Some numbers after more deletions - but kept a doubtful one, to be explained below the table:
Sizesecondssaved per secondsetting
11969604531 833    -8
11968502388 94010300 -8 -A "tukey(666e-3);subdivide_tukey(3/333e-3)" 
1196755657511554399 -8 -A "subdivide_tukey(4)"
1196646337115552733 -8 -A "subdivide_tukey(5)"
1196129143330033572 -8p (note jump in time when using -p)
1196017971933503204 -8p -A "tukey(666e-3);subdivide_tukey(3/333e-3)" 
119592501645131522 -8p -A "subdivide_tukey(4)"
119581254247796422 -8p -A "subdivide_tukey(5)"
The "saved per second" means: if you go from the previous setting to this, it is going to take more seconds, (e.g. 107 extra from -8 to the next), but how many bytes do you save per second?
Now the fact that the "2733" is less than the next "3572" indicates you should not use the -8 -A subdivide_tukey(5) - if you think those 400 seconds are worth the savings, you should rather spend even more seconds going to -8p. Deleting that row, the "3572" will also changes - to 3390 - because it is relative to the "previous" row which is now another one.  But YMMV here, it surely depends on material and hardware and maybe even whether you use a different of the compiles posted here.

For comparison, adding a "-r 7" to the -8p -A "subdivide_tukey(4)" line would save 132 bytes per extra second, so you could as well go to  -8p -A "subdivide_tukey(5)"; and, going from -r7 to -r8 makes for only 11.
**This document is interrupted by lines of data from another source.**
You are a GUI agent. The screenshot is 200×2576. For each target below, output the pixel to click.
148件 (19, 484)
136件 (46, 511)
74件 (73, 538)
Evidence from the Ryzen then:
* If you want something heavier than -8, but are not willing to wait for -8p, try another tukey as described, or for simplicity, upping the game to -A subdivide_tukey(4).
* If you want something heavier than -8p, try the same thing
* If you are willing to wait for something that takes >10x as long as -8 (>3x as long as -8p), then I haven't checked much. Maybe at this stage you could consider -r7 - maybe -r7 is worth it "even earlier" on the Intel (see next).



Over to the Intel-equipped Dell laptop, I found something similar, except:
* timings vary too much to be reliable "at every line", but applying the rule of "when in doubt, delete one that the Ryzen results suggest I delete" I end up with something that by and large appears to give the same expression - except possibly -r7. And with the reservation for unreliable timings taken:
* -r7 doesn't seem that worthless as on the Ryzen. Actually you can consider -8p  A "tukey(666e-3);subdivide_tukey(3/333e-3)" -r7 rather than going to subdivide_tukey(4) or at least against (5).  Or maybe for short is you don't feel like typing wrong: -8p -r7 might be worth it. YMMV.


Oh, and for reference, compared to WavPack's -x4 vs -x
* Going up to -8p is about like going -hx to -hx4 with WavPack in terms of gains per second. (-hx4 is considered very slow, but the gains are higher; -8p is not that slow, but saves about proportionally less).
* From -8p to -8p  A "tukey(666e-3);subdivide_tukey(3/333e-3)" is about like going -hhx to -hhx4.